What to produce -
All records shown below should be given again, character for character.

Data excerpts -
####################

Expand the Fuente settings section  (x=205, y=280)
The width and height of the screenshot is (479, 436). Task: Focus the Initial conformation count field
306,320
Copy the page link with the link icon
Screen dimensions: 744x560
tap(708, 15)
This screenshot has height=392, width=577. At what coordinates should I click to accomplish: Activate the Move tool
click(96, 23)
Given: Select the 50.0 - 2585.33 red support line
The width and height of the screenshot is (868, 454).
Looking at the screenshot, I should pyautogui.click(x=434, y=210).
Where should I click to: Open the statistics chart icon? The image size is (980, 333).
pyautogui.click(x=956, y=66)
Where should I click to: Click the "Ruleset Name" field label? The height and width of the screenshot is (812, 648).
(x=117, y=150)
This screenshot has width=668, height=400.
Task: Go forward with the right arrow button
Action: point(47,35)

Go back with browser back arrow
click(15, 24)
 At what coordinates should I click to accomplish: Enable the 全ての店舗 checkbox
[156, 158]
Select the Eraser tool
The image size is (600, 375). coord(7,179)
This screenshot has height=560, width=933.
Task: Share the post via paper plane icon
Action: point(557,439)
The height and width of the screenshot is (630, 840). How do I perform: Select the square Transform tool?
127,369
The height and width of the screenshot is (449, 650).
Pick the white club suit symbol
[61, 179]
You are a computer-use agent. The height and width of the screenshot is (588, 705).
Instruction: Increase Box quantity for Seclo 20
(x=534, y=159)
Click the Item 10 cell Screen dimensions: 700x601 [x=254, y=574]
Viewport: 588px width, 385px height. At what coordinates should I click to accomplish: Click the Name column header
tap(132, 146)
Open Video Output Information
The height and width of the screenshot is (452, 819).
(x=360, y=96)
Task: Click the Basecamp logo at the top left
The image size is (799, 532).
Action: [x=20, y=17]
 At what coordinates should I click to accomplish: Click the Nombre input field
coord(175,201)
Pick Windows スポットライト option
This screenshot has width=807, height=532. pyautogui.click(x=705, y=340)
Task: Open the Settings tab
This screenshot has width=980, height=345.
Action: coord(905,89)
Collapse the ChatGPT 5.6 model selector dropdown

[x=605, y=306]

####################

Written response -
Expand the Fuente settings section  (x=205, y=280)
The width and height of the screenshot is (479, 436). Task: Focus the Initial conformation count field
306,320
Copy the page link with the link icon
Screen dimensions: 744x560
tap(708, 15)
This screenshot has height=392, width=577. At what coordinates should I click to accomplish: Activate the Move tool
click(96, 23)
Given: Select the 50.0 - 2585.33 red support line
The width and height of the screenshot is (868, 454).
Looking at the screenshot, I should pyautogui.click(x=434, y=210).
Where should I click to: Open the statistics chart icon? The image size is (980, 333).
pyautogui.click(x=956, y=66)
Where should I click to: Click the "Ruleset Name" field label? The height and width of the screenshot is (812, 648).
(x=117, y=150)
This screenshot has width=668, height=400.
Task: Go forward with the right arrow button
Action: point(47,35)

Go back with browser back arrow
click(15, 24)
 At what coordinates should I click to accomplish: Enable the 全ての店舗 checkbox
[156, 158]
Select the Eraser tool
The image size is (600, 375). coord(7,179)
This screenshot has height=560, width=933.
Task: Share the post via paper plane icon
Action: point(557,439)
The height and width of the screenshot is (630, 840). How do I perform: Select the square Transform tool?
127,369
The height and width of the screenshot is (449, 650).
Pick the white club suit symbol
[61, 179]
You are a computer-use agent. The height and width of the screenshot is (588, 705).
Instruction: Increase Box quantity for Seclo 20
(x=534, y=159)
Click the Item 10 cell Screen dimensions: 700x601 [x=254, y=574]
Viewport: 588px width, 385px height. At what coordinates should I click to accomplish: Click the Name column header
tap(132, 146)
Open Video Output Information
The height and width of the screenshot is (452, 819).
(x=360, y=96)
Task: Click the Basecamp logo at the top left
The image size is (799, 532).
Action: [x=20, y=17]
 At what coordinates should I click to accomplish: Click the Nombre input field
coord(175,201)
Pick Windows スポットライト option
This screenshot has width=807, height=532. pyautogui.click(x=705, y=340)
Task: Open the Settings tab
This screenshot has width=980, height=345.
Action: coord(905,89)
Collapse the ChatGPT 5.6 model selector dropdown

[x=605, y=306]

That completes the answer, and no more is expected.